André Haguette: Almas desnudadas

"Até a campanha eleitoral, nós, as classes médias, considerávamos-nos cidadãs, liberais e democráticas. O vendaval Bolsonaro desvendou nossas almas e expôs à luz do dia todo o nosso atraso ético e social, velho de cinco séculos, que cuidadosamente tentávamos recalcar no fundo de nossas entranhas. Em vão”.

André Haguette*

Nova classe média

A campanha de Jair Bolsonaro foi um vendaval que revirou os segredos mais escusos e escondidos de nossas almas, isso atrelado e camuflado por uma raivosa rejeição ao lulopetismo. Tínhamos orgulho em nos considerarmos pacíficos, hospitaleiros, piedosos, cordiais e afetuosos no trato do outro, até que um obscuro parlamentar do baixo clero, portador de um discurso raivoso, que apelou a sentimentos primários, exaltando a ditadura militar e a tortura, com declarações ofensivas a mulheres, a negros e a homossexuais, menosprezando as instituições democráticas, desnude nossas almas e nos mostre como realmente somos: preconceituosos, conservadores, autoritários, burocraticamente religiosos e moralmente atrasados.

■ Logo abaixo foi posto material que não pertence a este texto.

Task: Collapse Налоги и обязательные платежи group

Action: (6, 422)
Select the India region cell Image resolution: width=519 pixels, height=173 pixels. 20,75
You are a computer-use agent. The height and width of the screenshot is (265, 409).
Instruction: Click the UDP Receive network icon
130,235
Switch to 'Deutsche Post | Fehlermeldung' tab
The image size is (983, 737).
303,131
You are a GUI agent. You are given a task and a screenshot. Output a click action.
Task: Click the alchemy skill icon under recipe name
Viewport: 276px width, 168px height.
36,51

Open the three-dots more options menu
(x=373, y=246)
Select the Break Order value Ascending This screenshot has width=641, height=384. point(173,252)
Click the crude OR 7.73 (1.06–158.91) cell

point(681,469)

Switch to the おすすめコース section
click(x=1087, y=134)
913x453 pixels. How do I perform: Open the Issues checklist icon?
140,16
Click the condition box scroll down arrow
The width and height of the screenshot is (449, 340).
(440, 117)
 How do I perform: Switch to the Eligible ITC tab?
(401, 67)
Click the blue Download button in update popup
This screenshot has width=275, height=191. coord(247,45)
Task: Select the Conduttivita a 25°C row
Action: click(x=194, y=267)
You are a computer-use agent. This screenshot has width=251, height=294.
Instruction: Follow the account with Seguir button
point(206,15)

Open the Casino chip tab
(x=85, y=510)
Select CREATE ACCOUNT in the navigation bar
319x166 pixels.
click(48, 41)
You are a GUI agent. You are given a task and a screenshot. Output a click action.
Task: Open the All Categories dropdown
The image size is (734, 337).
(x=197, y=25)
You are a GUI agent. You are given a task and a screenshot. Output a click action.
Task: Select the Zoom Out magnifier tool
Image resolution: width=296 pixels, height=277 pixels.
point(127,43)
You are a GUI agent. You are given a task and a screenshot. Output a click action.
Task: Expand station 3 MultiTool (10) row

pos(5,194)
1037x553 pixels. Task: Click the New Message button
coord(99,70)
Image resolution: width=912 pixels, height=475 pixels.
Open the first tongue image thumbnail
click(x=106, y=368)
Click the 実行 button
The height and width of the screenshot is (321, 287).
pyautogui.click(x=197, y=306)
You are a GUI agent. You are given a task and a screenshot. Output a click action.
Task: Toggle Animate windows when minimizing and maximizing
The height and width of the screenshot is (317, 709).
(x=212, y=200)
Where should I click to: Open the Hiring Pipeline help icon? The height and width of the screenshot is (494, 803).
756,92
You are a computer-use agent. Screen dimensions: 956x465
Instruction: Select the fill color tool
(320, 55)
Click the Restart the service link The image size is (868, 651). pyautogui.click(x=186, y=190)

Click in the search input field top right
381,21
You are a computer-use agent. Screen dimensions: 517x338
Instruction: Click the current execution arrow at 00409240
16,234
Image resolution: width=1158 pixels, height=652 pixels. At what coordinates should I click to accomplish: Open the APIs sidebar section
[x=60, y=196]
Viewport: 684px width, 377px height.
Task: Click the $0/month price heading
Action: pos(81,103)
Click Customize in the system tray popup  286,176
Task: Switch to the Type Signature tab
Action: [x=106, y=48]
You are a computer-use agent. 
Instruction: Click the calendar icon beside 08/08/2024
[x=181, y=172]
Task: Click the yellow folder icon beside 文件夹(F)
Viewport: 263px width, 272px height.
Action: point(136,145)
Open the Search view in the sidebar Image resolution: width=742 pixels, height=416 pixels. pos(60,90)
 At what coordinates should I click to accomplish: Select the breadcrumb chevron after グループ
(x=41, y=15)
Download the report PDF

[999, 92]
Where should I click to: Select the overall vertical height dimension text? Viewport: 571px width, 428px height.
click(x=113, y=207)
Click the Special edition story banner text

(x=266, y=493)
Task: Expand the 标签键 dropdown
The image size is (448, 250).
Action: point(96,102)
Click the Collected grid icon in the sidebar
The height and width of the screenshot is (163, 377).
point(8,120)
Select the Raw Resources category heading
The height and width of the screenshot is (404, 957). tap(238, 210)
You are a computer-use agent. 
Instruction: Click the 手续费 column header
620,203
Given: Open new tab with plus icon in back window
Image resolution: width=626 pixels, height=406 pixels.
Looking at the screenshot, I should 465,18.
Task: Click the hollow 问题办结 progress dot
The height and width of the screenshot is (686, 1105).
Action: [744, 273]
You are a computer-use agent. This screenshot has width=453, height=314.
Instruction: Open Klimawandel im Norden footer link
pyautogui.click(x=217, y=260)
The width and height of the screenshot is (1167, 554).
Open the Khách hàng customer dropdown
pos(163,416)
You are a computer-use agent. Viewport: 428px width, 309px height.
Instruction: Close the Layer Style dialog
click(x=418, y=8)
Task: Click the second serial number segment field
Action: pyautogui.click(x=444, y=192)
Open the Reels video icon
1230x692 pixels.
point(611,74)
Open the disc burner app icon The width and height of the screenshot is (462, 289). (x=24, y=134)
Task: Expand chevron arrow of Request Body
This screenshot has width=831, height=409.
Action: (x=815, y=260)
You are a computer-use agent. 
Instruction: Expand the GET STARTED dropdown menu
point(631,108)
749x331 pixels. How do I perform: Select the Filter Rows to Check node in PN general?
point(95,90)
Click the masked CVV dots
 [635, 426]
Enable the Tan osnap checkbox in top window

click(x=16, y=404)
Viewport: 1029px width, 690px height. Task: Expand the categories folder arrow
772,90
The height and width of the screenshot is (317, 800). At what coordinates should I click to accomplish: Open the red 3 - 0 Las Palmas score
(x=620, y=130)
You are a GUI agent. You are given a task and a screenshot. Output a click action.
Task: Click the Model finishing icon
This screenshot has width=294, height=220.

Mas como poderíamos abençoar a ascensão social de pobres, negros, pardos ou brancos, se somos descendentes de senhores de escravos, filhos da casa grande ou de capitães do mato, membros de uma igreja com passado escravocrata? Como poderíamos nos alegrar com os avanços da lei do trabalho doméstico, se nos criamos em famílias em que a empregada doméstica dormia nas nossas casas, sem horas fixas para trabalhar e descansar, sem remuneração digna e sem direito nenhum?

Como temeríamos a ditadura militar, se nossos pais participaram da Marcha da Família com Deus pela Liberdade, rosário na mão, chamando as forças armadas a interromper o regime democrático e a por fim a movimentos por reformas básicas justas e por "sete palmos de terra e um caixão"? Como nos envergonharíamos de insultos à dignidade das mulheres, se toleramos agressões e assassinatos diários, assédio sexual e pagamos às mulheres salários inferiores aos dos homens para trabalho igual?

Como condenaríamos declarações racistas e homofóbicas, se, embora professando não sermos racistas e homofóbicos, não queremos ter noras ou genros negros, nem filhas ou filhos homossexuais? O que dizer das cotas que odiamos pois elas tiram vagas de nossos filhos e nossas filhas nas melhores universidades, as públicas, e as consideramos contrárias à meritocracia, como se ricos e pobres competissem em pé de igualdade? Como reagirmos à ameaça de extinção do Bolsa Família se pensamos que o programa tornou o "povo humilde" preguiçoso e insolente, já que não quer mais trabalhar por um "agrado", demanda com carteira assinada e uma vida melhor para seus filhos?

Até a campanha eleitoral, nós, as classes médias, considerávamos-nos cidadãs, liberais e democráticas. O vendaval Bolsonaro desvendou nossas almas e expôs à luz do dia todo o nosso atraso ético e social, velho de cinco séculos, que cuidadosamente tentávamos recalcar no fundo de nossas entranhas. Em vão. Como, com efeito, não sermos machistas, racistas, homofóbicos, autoritários, se nossos bisavôs ou tetravôs ficaram bestializados diante da República que nunca desejaram e jamais por ela lutaram. Continuamos bestializados e inconformados, incapazes de soletrar na nossa prática social as letras das palavras igualdade e equidade que caracterizam a vida republicana. Continuamos desiguais e injustos, moralmente atrasados, insensíveis ao "povo humilde", que se torna insolente, pensamos, em querer "algo mais" do que o Bolsa Família, a violência da periferia e nosso desrespeito cotidiano. Sim, esse povo aspira a ser igual a nós, pode?

*André Haguette é sociólogo e professor titular da Universidade Federal do Ceará (UFC).